Is it good that Good forces have such an influence on mortals? Frodo and Sam have accepted the challenge of taking this burden to Mount Doom, and yet it is also semeingly fated that they should have to do this. I like to think of them as akin to Aragorn, who also is fated to take on a burden, and who like the Hobbits accepts his burden come what may. In fact, are many of the characters we meet in LotR truly free? Many of them seem to be fated to take their part in particular circumstances. Their freedom comes in with how they deal with the situations they are thrust into. Going back again to what I said about the destruction of evil, it cannot be defeated if it is just left alone, nor can any of the characters we meet play their parts if they refuse to take part in the first place.

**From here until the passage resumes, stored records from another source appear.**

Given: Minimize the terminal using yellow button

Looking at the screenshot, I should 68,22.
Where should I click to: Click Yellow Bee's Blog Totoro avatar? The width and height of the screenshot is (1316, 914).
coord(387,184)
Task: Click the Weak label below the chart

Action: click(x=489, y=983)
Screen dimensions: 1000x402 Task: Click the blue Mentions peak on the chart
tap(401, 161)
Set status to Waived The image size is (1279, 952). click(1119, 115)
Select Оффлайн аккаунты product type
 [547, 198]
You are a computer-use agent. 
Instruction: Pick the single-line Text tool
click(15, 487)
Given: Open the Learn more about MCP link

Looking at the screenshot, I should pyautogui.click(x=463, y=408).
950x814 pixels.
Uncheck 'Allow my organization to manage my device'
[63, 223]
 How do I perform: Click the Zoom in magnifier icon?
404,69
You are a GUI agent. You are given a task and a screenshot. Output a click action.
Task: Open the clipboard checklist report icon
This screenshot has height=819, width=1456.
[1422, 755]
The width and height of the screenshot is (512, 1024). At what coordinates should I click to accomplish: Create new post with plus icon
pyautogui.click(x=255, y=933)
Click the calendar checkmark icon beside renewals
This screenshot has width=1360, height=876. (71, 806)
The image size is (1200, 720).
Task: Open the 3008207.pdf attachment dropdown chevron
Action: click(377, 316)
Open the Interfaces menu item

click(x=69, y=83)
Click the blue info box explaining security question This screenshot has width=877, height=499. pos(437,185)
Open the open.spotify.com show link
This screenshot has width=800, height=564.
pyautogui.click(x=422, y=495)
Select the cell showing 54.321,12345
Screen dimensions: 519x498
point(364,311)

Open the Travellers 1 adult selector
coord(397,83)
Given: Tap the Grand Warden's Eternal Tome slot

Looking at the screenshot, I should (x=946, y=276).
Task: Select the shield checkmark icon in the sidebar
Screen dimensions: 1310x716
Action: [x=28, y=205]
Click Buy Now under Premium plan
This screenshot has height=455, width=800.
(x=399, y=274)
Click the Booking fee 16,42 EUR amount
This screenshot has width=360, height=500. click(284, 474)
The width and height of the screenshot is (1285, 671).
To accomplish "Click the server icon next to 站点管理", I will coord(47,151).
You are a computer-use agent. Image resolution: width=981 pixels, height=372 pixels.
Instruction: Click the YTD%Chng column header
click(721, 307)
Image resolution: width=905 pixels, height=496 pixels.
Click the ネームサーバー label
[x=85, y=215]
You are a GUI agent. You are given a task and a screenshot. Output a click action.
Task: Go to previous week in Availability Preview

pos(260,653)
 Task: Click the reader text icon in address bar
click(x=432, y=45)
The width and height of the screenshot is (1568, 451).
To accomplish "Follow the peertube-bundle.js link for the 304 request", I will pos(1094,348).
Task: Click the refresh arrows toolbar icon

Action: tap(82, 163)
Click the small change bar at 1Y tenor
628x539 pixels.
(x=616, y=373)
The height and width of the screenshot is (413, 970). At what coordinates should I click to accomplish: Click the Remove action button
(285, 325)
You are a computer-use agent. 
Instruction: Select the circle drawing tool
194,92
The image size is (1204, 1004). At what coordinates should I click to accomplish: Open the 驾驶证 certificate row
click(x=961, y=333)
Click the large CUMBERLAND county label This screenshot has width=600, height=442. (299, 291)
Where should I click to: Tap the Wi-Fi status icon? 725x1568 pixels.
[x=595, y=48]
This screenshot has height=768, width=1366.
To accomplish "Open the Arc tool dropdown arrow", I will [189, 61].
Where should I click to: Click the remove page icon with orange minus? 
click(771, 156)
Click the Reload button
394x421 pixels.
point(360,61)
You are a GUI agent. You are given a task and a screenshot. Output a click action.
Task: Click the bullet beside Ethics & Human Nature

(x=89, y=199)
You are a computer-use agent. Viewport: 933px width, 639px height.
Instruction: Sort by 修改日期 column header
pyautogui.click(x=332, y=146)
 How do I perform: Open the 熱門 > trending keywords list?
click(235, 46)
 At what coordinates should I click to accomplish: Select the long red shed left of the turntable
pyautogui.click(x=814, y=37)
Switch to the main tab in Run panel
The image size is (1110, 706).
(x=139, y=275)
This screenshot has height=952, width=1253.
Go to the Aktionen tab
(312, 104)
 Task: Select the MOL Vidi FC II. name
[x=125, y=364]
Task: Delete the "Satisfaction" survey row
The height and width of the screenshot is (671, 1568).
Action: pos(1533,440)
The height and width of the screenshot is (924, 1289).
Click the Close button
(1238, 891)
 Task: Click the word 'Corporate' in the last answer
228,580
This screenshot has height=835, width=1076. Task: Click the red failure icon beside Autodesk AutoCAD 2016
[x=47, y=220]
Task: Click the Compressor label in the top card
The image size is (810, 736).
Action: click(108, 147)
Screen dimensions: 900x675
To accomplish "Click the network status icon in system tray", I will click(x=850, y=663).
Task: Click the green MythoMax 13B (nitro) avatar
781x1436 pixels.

I think that this is part of the nature of 'stories'. What would be the point of reading about an Eowyn who made the choice of stopping home in Edoras? Or a Sam who did not snoop at open windows?

Quote:
Originally Posted by Kuruharan
Also notice the, well, almost providential manner in which this whole business falls out. Frodo and Sam were trapped between two large parties of orcs in unfamiliar territory with little potential for cover. They had One Ring to split between them. Chances are, had Frodo escaped Shelob unscathed, one or the other of them would have been spotted (whichever didn’t have the Ring obviously) and the Quest would have been in deep doo-doo. Instead, Frodo is poisoned and taken prisoner and Sam escapes through use of the Ring. However, Frodo is taken in the direction he was intending to go, into Mordor. Through the loot the orcs find on his body, the garrison of Cirith Ungol is destroyed, which would have been a terribly difficult obstacle for Frodo and Sam to get past had things gone otherwise.
As Kuruharan says, what happens to Frodo is ultimately a great stroke of luck. It couldn't really be otherwise or the story would turn out differently. I think where I've got to in all that I've said here is that yes, the characters are subject to fate, and yes, they must also willingly choose to follow that fate rather than stay at home with their feet up, but at the root of everything, they are indeed pawns, but they are Tolkien's pawns. I shan't say any more because that's a big hole I've climbed into.